En France comme dans une bonne partie de l’OCDE, les jeunes de 15 ans se disent assez satisfaits de leur vie. Mais des problèmes d’anxiété sont toujours observées à l’école.

Les ados français sont parmi les plus satisfaits du monde. C’est ce qui ressort d’une étude menée dans 72 pays de l’OCDE auprès de 540 000 jeunes de 15 ans (niveau seconde, première). Ce nouveau chapitre de l’enquête PISA a été rendu public mardi 19 avril.

Les Français plus épanouis que la moyenne

Les jeunes Français évaluent leur satisfaction à 7,63/10. Dans le détail, 36,6 % d’entre eux se disent « très heureux dans leur vie » (note de 9 à 10/10) et seuls 7,4 % se donnent une note en dessous de 4. C’est plus que la moyenne de l’OCDE, qui enregistre tout de même un bon score : 7,31/10. 

Parmi les pays où les jeunes de 15 ans sont le plus heureux : le Mexique (58,5 % de très heureux), la Finlande (44,4 % de très heureux).
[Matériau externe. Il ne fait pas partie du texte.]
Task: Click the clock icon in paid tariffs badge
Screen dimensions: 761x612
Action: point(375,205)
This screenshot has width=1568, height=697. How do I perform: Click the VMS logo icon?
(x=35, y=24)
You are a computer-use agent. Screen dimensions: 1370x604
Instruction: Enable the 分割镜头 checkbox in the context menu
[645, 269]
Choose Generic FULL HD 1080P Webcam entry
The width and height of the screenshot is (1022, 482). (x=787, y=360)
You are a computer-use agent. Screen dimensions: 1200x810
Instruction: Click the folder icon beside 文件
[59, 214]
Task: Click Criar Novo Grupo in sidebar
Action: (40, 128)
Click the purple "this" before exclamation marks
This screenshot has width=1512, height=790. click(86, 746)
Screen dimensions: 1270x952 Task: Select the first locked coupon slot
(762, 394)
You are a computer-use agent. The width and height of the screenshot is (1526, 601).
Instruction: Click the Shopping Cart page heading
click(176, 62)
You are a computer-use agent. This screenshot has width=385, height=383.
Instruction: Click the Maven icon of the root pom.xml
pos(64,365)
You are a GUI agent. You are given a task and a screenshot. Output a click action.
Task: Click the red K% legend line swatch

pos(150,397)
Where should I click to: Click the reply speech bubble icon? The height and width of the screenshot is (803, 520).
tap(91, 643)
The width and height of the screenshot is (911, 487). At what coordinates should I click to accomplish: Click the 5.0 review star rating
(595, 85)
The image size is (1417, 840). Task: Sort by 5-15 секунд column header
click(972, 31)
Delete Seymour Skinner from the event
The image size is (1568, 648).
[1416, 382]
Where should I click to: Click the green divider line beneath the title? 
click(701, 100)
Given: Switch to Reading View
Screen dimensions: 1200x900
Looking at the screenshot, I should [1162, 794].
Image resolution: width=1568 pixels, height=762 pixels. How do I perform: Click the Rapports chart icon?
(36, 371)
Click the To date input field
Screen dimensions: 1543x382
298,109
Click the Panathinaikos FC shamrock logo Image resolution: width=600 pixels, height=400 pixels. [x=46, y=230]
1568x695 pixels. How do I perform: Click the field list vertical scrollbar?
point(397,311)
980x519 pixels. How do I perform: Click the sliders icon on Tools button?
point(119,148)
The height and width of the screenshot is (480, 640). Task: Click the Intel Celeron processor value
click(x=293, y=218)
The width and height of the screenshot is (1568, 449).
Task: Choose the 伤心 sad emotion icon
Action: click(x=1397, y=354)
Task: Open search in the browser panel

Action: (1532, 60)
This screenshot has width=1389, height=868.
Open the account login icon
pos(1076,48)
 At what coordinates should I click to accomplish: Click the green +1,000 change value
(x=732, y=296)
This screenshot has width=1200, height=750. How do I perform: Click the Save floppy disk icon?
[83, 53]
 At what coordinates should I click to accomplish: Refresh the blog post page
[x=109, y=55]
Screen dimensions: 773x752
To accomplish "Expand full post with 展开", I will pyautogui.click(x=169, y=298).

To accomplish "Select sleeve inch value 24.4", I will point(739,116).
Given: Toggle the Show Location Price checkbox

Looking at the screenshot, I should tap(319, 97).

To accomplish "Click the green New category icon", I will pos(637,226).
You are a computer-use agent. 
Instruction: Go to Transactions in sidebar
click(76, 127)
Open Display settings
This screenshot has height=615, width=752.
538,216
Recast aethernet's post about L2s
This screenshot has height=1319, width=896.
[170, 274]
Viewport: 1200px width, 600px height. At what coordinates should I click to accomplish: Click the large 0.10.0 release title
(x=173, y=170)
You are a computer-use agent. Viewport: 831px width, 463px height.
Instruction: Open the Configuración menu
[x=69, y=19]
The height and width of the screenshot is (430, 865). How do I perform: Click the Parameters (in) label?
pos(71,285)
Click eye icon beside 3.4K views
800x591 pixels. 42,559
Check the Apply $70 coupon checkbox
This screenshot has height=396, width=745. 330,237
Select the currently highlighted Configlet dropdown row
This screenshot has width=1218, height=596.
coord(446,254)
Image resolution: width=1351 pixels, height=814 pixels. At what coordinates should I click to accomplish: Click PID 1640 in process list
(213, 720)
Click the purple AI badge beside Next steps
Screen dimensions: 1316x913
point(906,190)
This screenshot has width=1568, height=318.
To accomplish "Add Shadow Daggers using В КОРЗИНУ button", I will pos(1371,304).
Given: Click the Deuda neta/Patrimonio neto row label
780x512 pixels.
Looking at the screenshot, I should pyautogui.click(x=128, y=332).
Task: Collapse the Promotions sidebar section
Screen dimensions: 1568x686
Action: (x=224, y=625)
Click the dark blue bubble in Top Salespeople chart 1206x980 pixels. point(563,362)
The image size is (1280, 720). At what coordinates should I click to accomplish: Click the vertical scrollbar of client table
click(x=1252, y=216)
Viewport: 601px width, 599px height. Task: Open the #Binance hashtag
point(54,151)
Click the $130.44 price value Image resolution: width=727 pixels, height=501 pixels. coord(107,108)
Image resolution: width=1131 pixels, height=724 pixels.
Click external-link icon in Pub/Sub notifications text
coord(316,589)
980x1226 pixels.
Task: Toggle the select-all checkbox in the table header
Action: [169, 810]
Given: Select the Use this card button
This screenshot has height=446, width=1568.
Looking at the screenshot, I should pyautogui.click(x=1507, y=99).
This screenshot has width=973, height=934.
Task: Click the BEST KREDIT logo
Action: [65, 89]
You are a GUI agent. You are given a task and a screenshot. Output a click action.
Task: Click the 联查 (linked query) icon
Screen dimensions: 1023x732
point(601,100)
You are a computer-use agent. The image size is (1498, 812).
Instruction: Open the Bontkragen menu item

Aux Pays-Bas, moins de 4 % des jeunes déclarent ne pas être heureux, alors que ce taux dépasse 20 % en Corée et en Turquie. 

Les filles sont plus angoissées que les garçons

L’OCDE note également que les garçons sont plus facilement très satisfaits que les filles (39 % contre 29 %). Une tendance qui se ressent notamment par le stress lié à l’école : 64 % des filles se sentent angoissées avant un contrôle, contre seulement 47 % des garçons.

L’école est un lieu de vie important pour le bien-être des élèves. Dans l’OCDE, 82 % des élèves de 15 ans pensent que « les autres élèves ont l’air de [les] apprécier ». Toutefois, 10,9 % déclarent subir régulièrement des moqueries et 8,9 % se sentent victimes de harcèlement scolaire par leurs camarades.

Accompagner élèves, parents et enseignants

Qu’est-ce qui peut pousser les jeunes à se sentir bien ou angoissés ? Les rapports avec les parents, explique l’OCDE, qui recommande de multiplier les bonnes relations en famille (dîner avec les parents, écoute et discussions). Mais le rôle des professeurs est également primordial. L’organisation appelle ainsi les pouvoirs publics à favoriser la formation des enseignants afin qu’ils repèrent et accompagnent « les élèves souffrant d’anxiété ».